**DIRECTIONS**: Lines in the data below that contain the word "computer" are to be copied.

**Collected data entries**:
*** Begin section ***

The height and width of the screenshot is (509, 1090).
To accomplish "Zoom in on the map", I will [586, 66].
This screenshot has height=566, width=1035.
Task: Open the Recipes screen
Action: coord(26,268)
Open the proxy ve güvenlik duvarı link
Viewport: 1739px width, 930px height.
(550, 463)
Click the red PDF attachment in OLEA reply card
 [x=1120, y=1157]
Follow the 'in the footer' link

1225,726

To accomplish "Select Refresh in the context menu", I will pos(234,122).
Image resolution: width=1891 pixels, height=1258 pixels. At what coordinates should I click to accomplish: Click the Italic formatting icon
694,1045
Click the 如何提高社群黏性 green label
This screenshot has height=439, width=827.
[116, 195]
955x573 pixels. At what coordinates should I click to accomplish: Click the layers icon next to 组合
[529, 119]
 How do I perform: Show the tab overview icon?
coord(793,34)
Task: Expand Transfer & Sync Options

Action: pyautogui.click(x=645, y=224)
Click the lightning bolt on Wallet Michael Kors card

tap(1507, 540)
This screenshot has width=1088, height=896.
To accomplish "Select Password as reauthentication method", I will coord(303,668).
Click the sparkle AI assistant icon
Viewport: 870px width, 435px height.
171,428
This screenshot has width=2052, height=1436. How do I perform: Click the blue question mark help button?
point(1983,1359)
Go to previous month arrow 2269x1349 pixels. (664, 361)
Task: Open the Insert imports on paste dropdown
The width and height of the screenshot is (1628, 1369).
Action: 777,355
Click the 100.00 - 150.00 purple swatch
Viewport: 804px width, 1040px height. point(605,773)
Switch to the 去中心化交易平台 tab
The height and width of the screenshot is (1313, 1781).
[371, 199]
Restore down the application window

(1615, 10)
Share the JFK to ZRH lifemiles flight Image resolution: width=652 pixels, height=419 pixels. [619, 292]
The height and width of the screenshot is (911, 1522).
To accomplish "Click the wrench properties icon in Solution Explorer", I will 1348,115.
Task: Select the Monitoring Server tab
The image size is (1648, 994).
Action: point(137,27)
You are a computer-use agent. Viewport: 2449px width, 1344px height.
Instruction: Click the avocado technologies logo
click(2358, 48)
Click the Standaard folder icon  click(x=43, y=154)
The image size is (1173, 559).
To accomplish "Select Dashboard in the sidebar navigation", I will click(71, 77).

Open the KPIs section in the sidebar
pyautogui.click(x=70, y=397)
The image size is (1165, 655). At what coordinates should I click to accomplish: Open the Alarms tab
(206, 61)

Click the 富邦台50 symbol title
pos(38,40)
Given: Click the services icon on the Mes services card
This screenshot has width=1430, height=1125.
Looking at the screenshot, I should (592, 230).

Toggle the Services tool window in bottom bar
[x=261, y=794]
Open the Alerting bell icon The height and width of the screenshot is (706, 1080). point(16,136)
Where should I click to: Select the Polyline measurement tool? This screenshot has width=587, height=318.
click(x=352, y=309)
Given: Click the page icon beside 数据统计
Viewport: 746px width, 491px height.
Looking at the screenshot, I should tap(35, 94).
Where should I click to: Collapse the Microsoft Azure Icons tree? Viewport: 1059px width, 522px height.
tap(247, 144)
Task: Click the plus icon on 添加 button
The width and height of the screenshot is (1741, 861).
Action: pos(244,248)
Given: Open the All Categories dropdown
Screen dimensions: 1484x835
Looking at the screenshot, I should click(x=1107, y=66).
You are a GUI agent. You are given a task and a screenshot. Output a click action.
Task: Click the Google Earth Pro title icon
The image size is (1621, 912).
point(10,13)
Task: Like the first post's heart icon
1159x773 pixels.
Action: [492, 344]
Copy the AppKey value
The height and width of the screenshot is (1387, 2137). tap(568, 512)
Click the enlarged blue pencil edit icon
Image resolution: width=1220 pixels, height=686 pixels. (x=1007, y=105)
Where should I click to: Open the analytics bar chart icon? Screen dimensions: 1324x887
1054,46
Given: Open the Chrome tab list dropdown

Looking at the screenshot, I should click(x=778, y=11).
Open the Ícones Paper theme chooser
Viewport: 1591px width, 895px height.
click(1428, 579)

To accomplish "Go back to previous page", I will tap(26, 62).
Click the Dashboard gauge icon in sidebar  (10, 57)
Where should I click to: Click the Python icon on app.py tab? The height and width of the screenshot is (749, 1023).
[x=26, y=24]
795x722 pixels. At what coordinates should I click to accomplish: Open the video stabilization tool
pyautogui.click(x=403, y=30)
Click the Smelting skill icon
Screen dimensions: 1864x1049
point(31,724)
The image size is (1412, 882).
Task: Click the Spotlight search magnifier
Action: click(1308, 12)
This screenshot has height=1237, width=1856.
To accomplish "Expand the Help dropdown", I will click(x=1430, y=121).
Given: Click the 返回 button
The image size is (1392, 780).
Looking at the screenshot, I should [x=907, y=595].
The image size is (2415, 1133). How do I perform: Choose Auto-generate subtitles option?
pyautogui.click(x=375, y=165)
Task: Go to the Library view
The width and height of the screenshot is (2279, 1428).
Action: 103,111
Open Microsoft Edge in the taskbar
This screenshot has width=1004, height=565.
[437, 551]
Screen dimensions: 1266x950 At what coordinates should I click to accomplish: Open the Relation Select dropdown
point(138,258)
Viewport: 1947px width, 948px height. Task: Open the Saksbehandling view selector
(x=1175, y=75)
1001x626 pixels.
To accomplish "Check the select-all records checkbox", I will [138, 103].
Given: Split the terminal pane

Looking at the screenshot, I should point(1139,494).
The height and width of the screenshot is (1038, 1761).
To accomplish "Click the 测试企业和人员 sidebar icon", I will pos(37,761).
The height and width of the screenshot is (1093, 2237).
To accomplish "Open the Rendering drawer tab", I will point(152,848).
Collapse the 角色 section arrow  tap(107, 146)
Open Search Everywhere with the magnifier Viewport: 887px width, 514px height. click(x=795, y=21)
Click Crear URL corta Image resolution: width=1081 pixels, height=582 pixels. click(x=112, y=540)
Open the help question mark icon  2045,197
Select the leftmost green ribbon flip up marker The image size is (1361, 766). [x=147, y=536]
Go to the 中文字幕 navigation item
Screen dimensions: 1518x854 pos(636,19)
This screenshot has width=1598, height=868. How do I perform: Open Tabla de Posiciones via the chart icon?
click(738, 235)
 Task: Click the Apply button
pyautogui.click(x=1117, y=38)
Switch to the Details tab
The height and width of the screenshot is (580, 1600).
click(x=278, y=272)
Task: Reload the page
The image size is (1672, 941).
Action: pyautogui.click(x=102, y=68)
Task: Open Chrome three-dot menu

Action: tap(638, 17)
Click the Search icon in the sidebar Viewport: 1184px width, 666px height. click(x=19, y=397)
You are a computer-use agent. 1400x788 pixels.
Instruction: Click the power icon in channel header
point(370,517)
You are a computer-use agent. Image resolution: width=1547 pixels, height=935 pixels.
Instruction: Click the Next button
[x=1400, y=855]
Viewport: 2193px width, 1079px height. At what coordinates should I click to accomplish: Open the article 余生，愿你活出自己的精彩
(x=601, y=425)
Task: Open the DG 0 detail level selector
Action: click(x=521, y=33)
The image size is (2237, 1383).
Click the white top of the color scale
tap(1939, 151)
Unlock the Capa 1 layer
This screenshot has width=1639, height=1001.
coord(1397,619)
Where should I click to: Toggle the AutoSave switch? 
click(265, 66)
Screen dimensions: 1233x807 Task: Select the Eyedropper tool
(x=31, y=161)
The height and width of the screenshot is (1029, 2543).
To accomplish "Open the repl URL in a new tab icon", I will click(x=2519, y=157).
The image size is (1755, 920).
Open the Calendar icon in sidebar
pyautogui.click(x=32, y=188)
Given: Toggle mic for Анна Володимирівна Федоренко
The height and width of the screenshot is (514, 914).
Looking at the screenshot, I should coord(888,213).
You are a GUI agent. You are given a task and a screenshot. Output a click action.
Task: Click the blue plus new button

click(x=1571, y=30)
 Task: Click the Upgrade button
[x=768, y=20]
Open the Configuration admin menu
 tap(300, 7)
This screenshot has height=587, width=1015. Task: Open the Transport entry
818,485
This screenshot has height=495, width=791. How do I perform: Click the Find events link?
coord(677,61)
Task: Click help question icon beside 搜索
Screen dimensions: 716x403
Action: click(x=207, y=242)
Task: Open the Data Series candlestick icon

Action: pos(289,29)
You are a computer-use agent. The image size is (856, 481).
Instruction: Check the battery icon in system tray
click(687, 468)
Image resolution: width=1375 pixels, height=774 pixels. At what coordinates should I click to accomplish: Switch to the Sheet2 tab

*** End section ***

**OUTPUT FOR THIS TASK**:
You are a computer-use agent. Viewport: 2449px width, 1344px height.
You are a computer-use agent. 1400x788 pixels.
You are a computer-use agent. Image resolution: width=1547 pixels, height=935 pixels.
You are a computer-use agent. The image size is (856, 481).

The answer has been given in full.